Recurrence plots have also been successfully applied to astrophysical and geophysical research. Zolotova and Ponyavin [52] used cross-recurrence plot analysis to investigate phase synchrony between northern and southern sunspot activities. Stangalini et al. [53] applied RQA measures to detect dynamical transitions in solar activity in the last 150 years. Li et al. [54] used joint recurrence plots to investigate the synchronization between a vegetation index and climatic observables and revealed that for most parts of China, vegetation was more synchronized to temperature than precipitation. Zhao et al. [55] conducted a similar study for the Qinghai–Tibetan plateau region using RQA measures and found that vegetation is anti-correlated to the determinism of temperature data and positively correlated to the entropy. A 2003 study by Marwan et al. [56] used cross-recurrence analysis to investigate the influence of the tropical Pacific region on northwestern Argentina using both modern-day and paleoclimatic proxy data sets. More recently, Eroglu et al. [57] applied RQA to speleothem-based paleoclimatic data from two caves in Asian monsoon region and revealed a see-saw relationship in the dynamical regimes between the two data locations. Zaitouny, Walker and Small [58] use recurrence plots in combination with the previously established ‘quadrant scan’ technique [59] to identify tipping points of dynamical systems and demonstrate their approach with real-world examples such as petrophysical data from a geological well in Australia, electrocardiogram (ECG) data recording cardiac arythmia, and EEG data of a person doing a multiplication task.

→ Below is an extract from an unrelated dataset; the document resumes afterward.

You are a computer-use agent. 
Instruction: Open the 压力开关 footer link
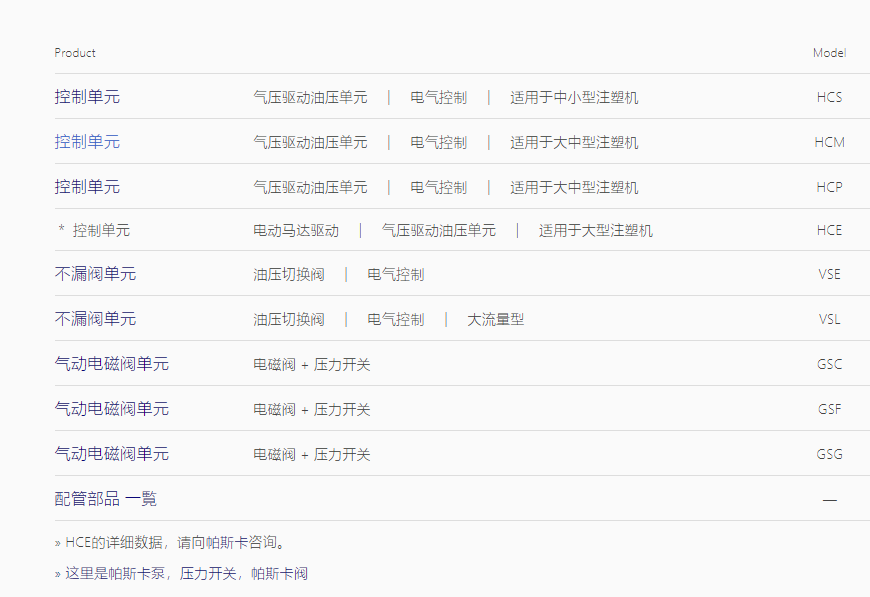[207, 574]
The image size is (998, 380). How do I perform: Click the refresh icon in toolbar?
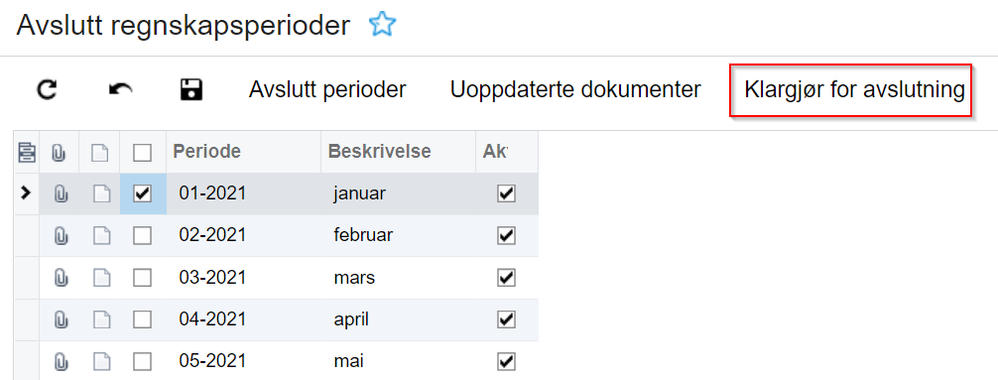tap(46, 90)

2. Recurrence Plots in Engineering Research

Recurrence plot-based analyses have also been used in several aspects of engineering research. An early study by Feeny and Liang in 1997 [60] used a recurrence-based generalized autocorrelation function (cf. Zbilut and Marwan [61]) to infer unstable periodic orbits in a stick-slip oscillator model with dry friction. However, the study does not explicitly mention the two-dimensional recurrence matrix that forms the basis of all RQA. In a 2004 study, Wendeker et al. [62] constructed recurrence plots explicitly using pressure time series from a spark ignition engine but they interpreted it only visually to distinguish the observed dynamics from stochasticity. Follow-up studies used RQA measures to show that (i) spark engine dynamics are multidimensional and they change with respect to the spark advance angle [63], and (ii) low (high) frequency crankshaft rotation results in periodic (intermittent) pressure dynamics [64].

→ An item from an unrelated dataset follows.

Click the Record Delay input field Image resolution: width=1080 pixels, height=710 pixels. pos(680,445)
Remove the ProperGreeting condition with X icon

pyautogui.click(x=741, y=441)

Recurrence plot-based approaches have also been used in damage quantification and detection. Nichols. Trickey, and Seaver [65] used multivariate measurements from nine locations on a finite element model of a rectangular steel plate to estimate RQA measures that help to identify dynamical changes induced by a cut (of various lengths) on the plate. Iwaniec et al. [66] used four RQA measures to investigate the changes in dynamics between three different harmonic excitation modes of an aluminum plate and between cracked and uncracked versions of a metal plate. Qian, Yan and Hu [67] estimated a recurrence-based entropy to construct a data-driven model of ball bearing degradation, which they showed could predict failure up to 50 minutes in advance. More recently, Zhou and Zhang [68] constructed a feature vector from four RQA measures and applied it to a $T^2$ control chart [69] which was able to detect faulty ball bearings reliably.

Several studies that investigate the corrosion of metal surfaces with the help of electrochemical noise measurements have applied recurrence plots to distinguish different types of corrosion dynamics. Based on RQA, Garciá-Ochoa et al. [70] showed that an increase in sensitization intensity of S30400 stainless steel led to more deterministic dynamics. Yang et al. [71] showed that higher hydrostatic pressures applied to high strength Ni-Cr-Mo-V steel also induced more deterministic dynamics. Hou et al. [72] used four RQA measures to construct a PCA-based model for detecting corrosion and also as a feature vector for a multilayer perceptron to predict corrosion type. More recently, Barrera, Gómez and Garciá-Ochoa [73] used RQA to assess and compare the performance of protective coatings on cast iron that inhibit corrosion.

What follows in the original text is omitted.